福島県いわき市の山あいにある常磐音楽舞踊学院は、知る人ぞ知るフラガールのレッスン場だ。映画『フラガール』のモデルとして知られる常磐ハワイアンセンター(現スパリゾートハワイアンズ)の歴代ダンシングチームは、ここで厳しい指導を受けたのち華やかな舞台に立ってきた。
あの地震から6週間後の4月22日、不安な面持ちのフラガールたちが学院のレッスン場に集合した。福島県沿岸南部に位置するいわき市は地震と大津波に痛めつけられたうえ、原発事故の不安にもさらされていた。

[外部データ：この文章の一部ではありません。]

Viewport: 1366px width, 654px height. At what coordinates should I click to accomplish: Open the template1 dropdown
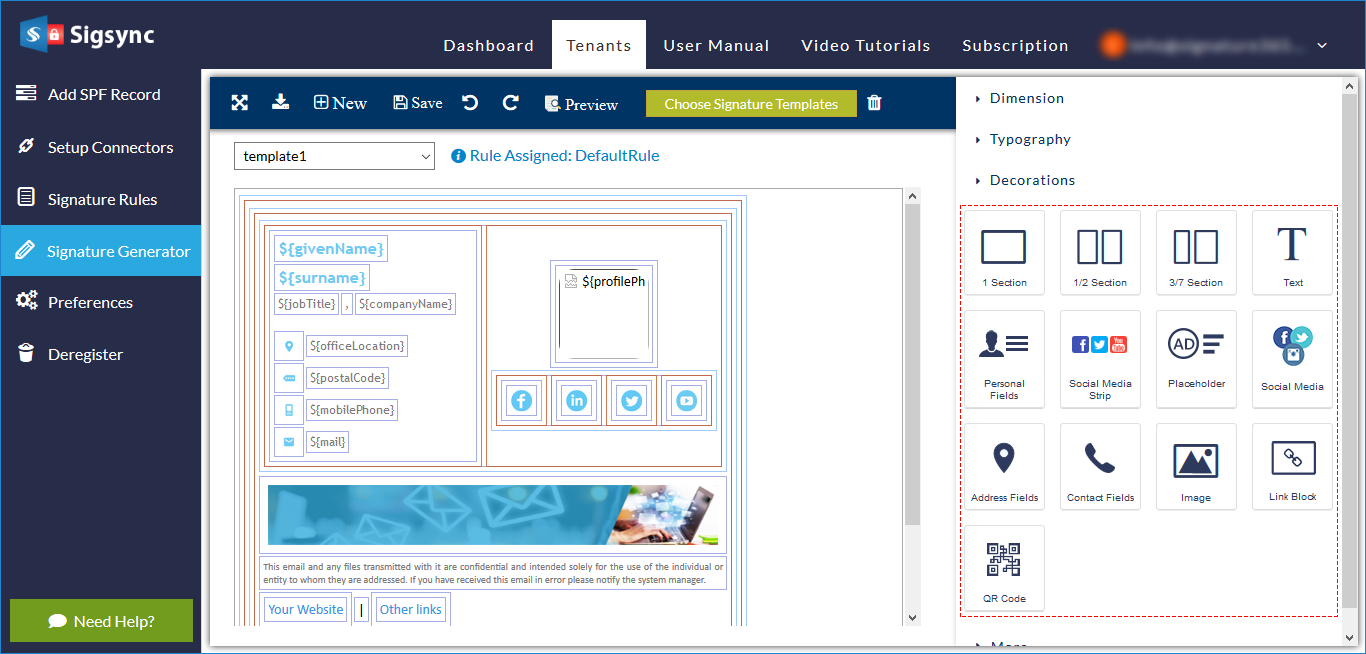tap(334, 156)
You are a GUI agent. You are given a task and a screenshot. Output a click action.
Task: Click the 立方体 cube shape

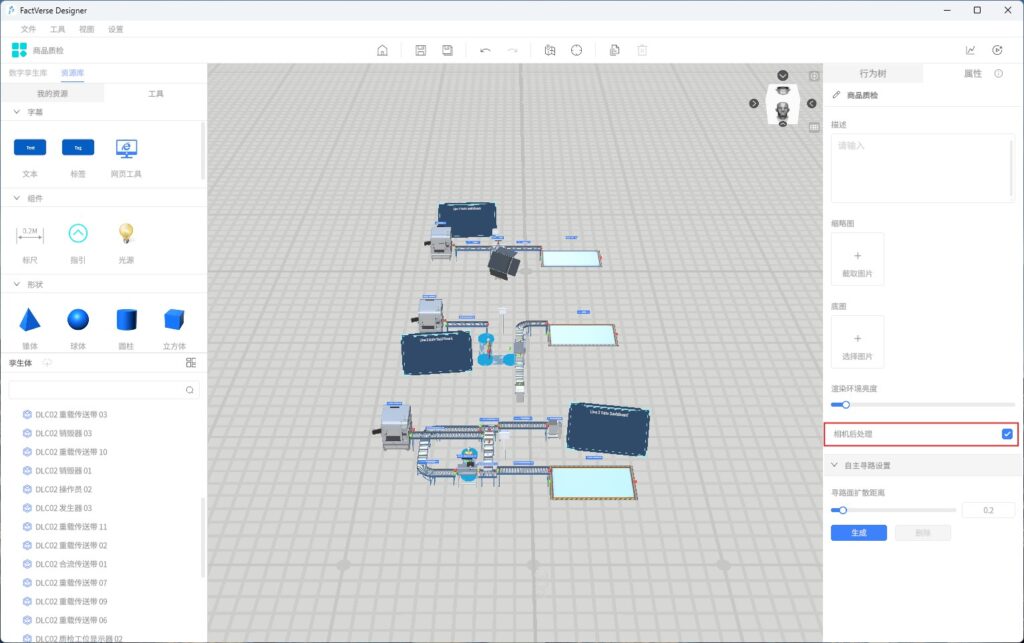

一部設備が損壊したスパリゾートハワイアンズも、再開の目処が立たない状態だった(のちに10月を目処に再開すると発表)。
だが、ハワイアンズの運営会社、常磐興産はこう考えた。「うちは地元とともに歩んできた施設。いまこそ地元の人たちを元気づけ、全国に福島をPRしなくては」(同社広報)。そして企画されたのが、フラガールによる「全国きずなキャラバン」だった。
最初にいわき市内や県内の避難所を慰問し、その後、首都圏の百貨店や西日本などでPRを兼ねたショーを開催する計画だ。
といっても、現代のフラガールには地方巡業の経験はない。整備されたステージではみごとなショーを展開するが、設備も十分ではなく観客が集まるかもわからない中で、いつもどおりの力を発揮できるかは未知数だ。29人のフラガールたちが一様に硬い表情をしているのはそのせいだった。
「レッスンを始める前に、私から話があります」
静まり返ったレッスン場に、学院最高顧問・カレイナニ早川さんの凛とした声が響いた。
「今度の震災では、あなた方やお身内の方々が大変な目にあっていると聞いています。しかし、いつも言っているとおり、あなた方はみなさんに希望と夢と美を売る人間です。プロとして、見ている方に生きる喜びや元気を与えなければなりません。わかりますね? 舞台の上では、どんなに辛くても笑顔を忘れないこと。そして熱く、美しく、希望を持って、自分の思いをみなさんに伝えてください」
早川さんは一期生以来すべてのフラガールを指導してきた学院の精神的支柱である。メーンの構成・演出の座を後進に譲ったあとも、毎月1、2回はレッスン場に赴き若いフラガールたちに薫陶を授ける。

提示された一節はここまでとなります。